「黒い雨」訴訟外も救済でも…長崎は「別問題」

 広島への原爆投下後に降った「黒い雨」訴訟を巡る上告見送りに関し、政府は27日の持ち回り閣議で「原告84人と同じ事情の人は訴訟への参加・不参加にかかわらず、認定し救済できるよう早急に対応を検討する」との菅義偉首相の「談話」を決めた。一方、首相は国が定める被爆地域外で長崎原爆に遭った「被爆体験者」が被爆者認定を求める訴訟について「裁判の行方を見守る」と述べるにとどめた。戦後76年。今回の政治決断で、原爆の健康被害に苦しむ人たちがどこまで救済されるかは見通せない。

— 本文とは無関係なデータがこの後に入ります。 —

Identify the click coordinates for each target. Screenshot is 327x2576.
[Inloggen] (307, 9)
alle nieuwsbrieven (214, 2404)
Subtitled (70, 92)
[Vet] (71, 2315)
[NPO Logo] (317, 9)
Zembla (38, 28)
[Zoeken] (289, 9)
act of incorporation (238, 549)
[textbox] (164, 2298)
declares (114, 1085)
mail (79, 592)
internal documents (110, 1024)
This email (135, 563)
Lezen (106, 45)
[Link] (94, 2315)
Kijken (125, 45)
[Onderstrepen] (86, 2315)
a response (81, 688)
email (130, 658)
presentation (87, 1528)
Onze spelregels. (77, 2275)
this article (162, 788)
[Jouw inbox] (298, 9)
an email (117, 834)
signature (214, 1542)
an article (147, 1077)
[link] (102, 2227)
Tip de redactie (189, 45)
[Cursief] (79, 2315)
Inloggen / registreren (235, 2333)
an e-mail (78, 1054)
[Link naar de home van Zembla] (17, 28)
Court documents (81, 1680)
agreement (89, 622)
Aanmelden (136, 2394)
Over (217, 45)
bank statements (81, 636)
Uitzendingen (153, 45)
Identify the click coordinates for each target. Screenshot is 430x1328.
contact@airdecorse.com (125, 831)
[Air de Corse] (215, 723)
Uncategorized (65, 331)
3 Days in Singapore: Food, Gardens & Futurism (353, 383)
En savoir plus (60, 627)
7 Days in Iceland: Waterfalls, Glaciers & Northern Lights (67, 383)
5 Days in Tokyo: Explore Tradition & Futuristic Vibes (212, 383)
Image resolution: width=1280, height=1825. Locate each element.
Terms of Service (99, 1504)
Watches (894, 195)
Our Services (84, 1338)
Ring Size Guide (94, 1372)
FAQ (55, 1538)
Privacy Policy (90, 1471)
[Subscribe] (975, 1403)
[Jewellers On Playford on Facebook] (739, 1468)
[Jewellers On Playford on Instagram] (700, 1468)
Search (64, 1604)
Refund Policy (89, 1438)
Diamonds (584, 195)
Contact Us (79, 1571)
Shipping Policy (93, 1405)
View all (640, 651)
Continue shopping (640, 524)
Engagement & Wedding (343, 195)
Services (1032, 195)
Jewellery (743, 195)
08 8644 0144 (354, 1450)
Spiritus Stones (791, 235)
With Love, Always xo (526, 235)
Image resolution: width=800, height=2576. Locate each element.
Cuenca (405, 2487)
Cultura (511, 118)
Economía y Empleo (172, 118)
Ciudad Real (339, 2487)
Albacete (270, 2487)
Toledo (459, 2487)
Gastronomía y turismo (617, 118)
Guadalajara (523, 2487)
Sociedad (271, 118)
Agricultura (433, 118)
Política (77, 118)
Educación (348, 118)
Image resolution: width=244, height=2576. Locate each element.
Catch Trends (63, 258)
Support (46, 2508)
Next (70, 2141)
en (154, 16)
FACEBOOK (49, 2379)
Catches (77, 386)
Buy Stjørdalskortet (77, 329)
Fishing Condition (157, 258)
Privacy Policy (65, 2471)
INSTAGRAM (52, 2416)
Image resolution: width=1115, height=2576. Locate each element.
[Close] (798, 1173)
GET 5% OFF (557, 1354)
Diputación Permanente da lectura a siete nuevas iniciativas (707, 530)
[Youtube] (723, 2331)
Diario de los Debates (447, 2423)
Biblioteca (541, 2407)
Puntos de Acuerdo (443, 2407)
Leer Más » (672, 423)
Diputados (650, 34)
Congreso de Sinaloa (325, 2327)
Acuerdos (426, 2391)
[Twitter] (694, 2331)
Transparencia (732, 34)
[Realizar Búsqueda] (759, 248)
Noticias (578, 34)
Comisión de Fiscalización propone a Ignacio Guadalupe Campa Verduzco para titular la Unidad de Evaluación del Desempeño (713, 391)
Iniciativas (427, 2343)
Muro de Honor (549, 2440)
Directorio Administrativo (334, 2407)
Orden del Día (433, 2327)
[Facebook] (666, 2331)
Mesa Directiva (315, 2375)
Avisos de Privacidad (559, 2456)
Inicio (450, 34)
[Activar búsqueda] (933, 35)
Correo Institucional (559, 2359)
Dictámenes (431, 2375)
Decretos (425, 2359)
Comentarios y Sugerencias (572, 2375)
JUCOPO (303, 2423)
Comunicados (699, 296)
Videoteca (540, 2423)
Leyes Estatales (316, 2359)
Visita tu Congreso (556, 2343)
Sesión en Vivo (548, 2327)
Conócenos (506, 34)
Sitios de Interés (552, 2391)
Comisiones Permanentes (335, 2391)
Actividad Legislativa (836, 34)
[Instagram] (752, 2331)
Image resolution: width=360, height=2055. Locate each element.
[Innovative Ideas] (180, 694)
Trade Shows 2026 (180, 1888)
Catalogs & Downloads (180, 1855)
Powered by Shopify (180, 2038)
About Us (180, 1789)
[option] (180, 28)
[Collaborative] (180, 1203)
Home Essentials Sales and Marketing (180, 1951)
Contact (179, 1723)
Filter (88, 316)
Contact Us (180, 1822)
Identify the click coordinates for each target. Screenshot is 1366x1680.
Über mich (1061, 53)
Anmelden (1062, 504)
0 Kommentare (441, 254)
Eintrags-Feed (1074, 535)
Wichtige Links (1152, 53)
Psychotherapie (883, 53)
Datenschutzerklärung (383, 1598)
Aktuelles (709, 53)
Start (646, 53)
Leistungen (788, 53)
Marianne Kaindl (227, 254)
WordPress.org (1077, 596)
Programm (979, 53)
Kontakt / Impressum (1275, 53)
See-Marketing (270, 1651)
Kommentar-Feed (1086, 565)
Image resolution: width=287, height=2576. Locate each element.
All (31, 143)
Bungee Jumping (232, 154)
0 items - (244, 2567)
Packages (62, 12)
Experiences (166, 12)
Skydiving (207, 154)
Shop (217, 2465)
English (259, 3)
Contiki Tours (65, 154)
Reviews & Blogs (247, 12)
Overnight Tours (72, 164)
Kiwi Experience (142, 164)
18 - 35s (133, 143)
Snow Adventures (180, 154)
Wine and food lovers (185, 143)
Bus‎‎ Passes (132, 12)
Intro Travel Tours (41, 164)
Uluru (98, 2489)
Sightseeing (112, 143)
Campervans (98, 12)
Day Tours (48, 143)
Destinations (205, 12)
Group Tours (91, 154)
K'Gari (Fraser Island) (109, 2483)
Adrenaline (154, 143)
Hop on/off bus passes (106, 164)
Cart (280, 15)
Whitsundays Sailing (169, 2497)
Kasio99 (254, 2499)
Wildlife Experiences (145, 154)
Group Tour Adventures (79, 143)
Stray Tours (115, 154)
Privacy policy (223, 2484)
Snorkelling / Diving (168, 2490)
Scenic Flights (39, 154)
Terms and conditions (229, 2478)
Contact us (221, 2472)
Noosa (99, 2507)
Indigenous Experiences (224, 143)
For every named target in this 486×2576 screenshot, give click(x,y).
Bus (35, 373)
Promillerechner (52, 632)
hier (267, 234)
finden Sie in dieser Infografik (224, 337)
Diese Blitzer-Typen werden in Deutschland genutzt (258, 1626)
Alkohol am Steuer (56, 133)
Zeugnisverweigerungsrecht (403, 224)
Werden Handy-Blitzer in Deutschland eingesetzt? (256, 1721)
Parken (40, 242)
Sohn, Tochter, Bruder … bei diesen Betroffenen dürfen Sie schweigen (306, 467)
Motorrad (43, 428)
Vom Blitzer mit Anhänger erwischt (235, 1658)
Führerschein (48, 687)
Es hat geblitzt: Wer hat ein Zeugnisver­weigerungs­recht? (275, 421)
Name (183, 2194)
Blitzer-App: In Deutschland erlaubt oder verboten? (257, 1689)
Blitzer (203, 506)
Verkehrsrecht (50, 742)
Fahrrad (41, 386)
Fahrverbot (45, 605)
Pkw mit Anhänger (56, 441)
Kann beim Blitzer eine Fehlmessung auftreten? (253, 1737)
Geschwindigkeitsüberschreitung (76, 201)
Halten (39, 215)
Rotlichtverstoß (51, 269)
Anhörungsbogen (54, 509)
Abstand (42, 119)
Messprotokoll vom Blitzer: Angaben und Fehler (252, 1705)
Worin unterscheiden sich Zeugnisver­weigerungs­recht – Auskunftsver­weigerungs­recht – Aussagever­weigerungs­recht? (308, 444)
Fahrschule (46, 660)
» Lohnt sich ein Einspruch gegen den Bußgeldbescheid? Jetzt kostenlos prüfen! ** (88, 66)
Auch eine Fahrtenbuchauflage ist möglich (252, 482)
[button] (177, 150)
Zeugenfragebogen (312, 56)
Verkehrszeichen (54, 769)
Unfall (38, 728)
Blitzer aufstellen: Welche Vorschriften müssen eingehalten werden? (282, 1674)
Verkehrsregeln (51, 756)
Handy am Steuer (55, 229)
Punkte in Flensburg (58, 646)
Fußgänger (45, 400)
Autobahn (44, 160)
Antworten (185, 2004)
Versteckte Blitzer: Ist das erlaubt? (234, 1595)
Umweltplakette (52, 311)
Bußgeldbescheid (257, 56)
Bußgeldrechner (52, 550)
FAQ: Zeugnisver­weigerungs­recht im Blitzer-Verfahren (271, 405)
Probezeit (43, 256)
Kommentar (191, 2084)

 談話には「(原爆の健康被害は)国の責任において援護するとの被爆者援護法の理念に立ち返って、その救済を図るべきであるとの考えに至った」として上告しない方針を明記。その上で「一審、二審を通じた事実認定を踏まえれば、一定の合理的根拠に基づき被爆者と認定することは可能だ」と説明した。

 一方、判決には過去の判例と整合しない点があるとして「これまでの被爆者援護制度の考え方と相いれない」と主張。その上で「『黒い雨』や飲食物の摂取による内部被ばくの健康影響を科学的な線量推計によらず、広く認めるべきとした点については容認できない」と問題点を指摘した。

 救済の範囲を巡っては、田村憲久厚生労働相はこの日、原告と「同じ事情」の人については、被爆者認定指針を見直し、個別に判断する方針を示した。加藤勝信官房長官は、救済対象の拡大について「長崎県、長崎市とも相談していく」と述べ、長崎も含めて検討する方針を示した。だが、厚労省の担当者は「長崎は今回の判決で事実認定されたわけではなく、別の問題だ。一義的には広島の問題で、黒い雨の事実認定を前提に進めていく」と述べた。

 ただ、被爆者認定に科学的な裏付けを求める国側の主張を否定し、「原爆の放射能で健康被害を生じる可能性を否定できないことを立証すれば足りる」とした広島高裁判決が確定すれば、長崎の訴訟に影響する可能性がある。政府高官は長崎の救済のあり方について「被爆者認定指針を見直す中で議論することになる」と述べた。

 広島高裁判決について、政府内では上告を求める意見が根強かったが、首相が26日、高齢者が多い原告の早期救済を優先させる考えから上告しないと表明した。

 (久知邦、山下真、前田倫之)

 首相談話 国政の重要事項に関する首相の公式見解。正式名称は「内閣総理大臣談話」で、閣議決定して発表する。内閣の発足や総辞職といった節目や大きな政治決断を行った際に示される。2019年7月に当時の安倍晋三首相がハンセン病元患者の家族への賠償を国に命じた熊本地裁判決を巡り、控訴断念と「反省とおわび」を盛り込んだ首相談話を公表した。一方、「首相の談話」は首相の決裁だけで発出する内外へのメッセージ。閣議決定は不要で、首相談話とは区別される。